Sunday, September 17, 2017

strategy - Identify who is who between 3 persons who tell the truth and lie alternately


Dipsy tells the truth in 1 day and lies in the next day alternately.
If today he tell the truth, tomorrow he will lying, 2 days later he will tell the truth, and so on.


Lala tells the truth in 2 days and lies in the next 2 days alternately.
If today, and tomorrow he tell the truth, 2 days and 3 days later he will lying, and so on.


Poo tells the truth in 4 days and lies in the next 4 days alternately.


You do not know which one is Dipsi, which one is Poo, and which one is Lala.
You only can ask a Yes/No question with only Yes/No answer.
Every question you ask, to each person cost 10 dollars.
Waiting for a day to ask, cost 2 dollars.

If you ask a non Yes/No question you will be fined 100 dollars, and you will not get any answer.


How many dollar minimum you have to prepare, before asking,
to identify, which one is Dipsi, which one is Poo, and which one is Lala.


Note :


I have my own answer, But I'm not sure whether my answer is the best answer or not.



Answer



If the questions you ask can be somewhat "meta", one can ignore the time aspect entirely to reach a worst case of 3 questions asked on the same day (30 dollars):



1) Ask A: “Are you Lala, or lying today, but not both?”

If the answer is yes, A is Lala, move to question 3, else:

2) Ask A: “Are you Dipsi, or lying today, but not both?”

If the answer is yes, A is Dipsi, else they are Poo.

3) We now know who A is. Let N be one of the remaining identities.
Ask B: “Are you N, or lying today, but not both?”

If the answer is yes, B is N and C is the remaining one, else C is N and B is the remaining one.




Explanation



The question gives the correct answer about the identity regardless of whether they are lying or not, since the exclusive-or (either, but not both) inverts the answer for liars only (“lying today” is true). An alternative way to phrase the question would be “is exactly one of the following true: a) you are Lala, b) you are lying today”.

For telling the truth today:



  • Lala = no, lying = no -> neither is true, so "no"

  • Lala = yes, lying = no -> exactly one is true, so "yes"



For lying today, if they only lie about the whole statement:


  • Lala = no, lying = yes -> one is true but not both, so lying "no"

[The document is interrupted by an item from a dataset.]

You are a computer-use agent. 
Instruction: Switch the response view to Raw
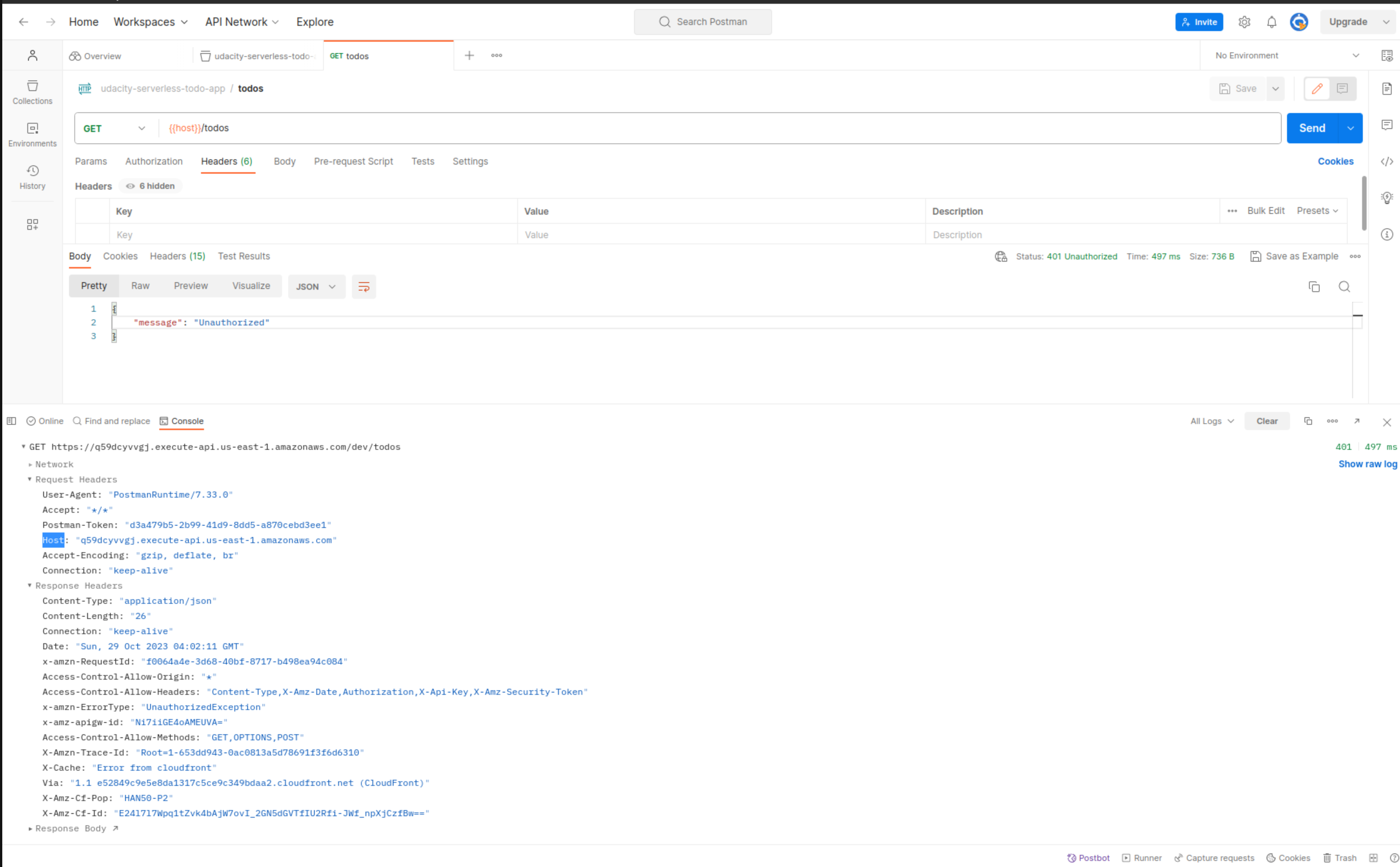click(140, 286)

  • Lala = yes, lying = yes -> both are true, so lying "yes"



For lying today, if they lie about every part separately:

  • Lala = no, !Lala = yes, !lying = no -> one is true but not both, so lying "no"

  • Lala = yes, !Lala = no, !lying = no -> neither is true, so lying "yes"




Hence the question gets the true answer no matter whether they are lying today or not, and no matter whether they lie about every part of the question or only the answer as a whole.

Looking at it graphically, consider a classic Venn diagram;



the truth table for “A or B, but not both” looks like:

but if B is “Are you lying today?”, then the person’s answers in the B circle are lies (shown in red):

so the answer to the compound/meta question will be “Yes” if and only if A is true, regardless of whether the person is lying.




The worst case of 3 questions is also optimal for yes/no questions, since there are 6 permutations of identities and each question can extract only one bit of information. Using a “no answer” question where the lack of answer is a distinct case from yes/no could theoretically help, but due to the $100 fine it is not worthwhile in this context.


Waiting for tomorrow is also not worthwhile since it conveys no information without asking a question, and it's cheaper to ask the questions without waiting.